*Task prompt*: From the line that contains "Where should I" to the last line of the data, every line is to be transcribed exactly; no other line is to be included.

*Data under study*:

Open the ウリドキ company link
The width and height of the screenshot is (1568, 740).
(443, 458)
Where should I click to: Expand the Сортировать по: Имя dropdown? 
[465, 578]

*Finished exercise*:
Where should I click to: Expand the Сортировать по: Имя dropdown? 
[465, 578]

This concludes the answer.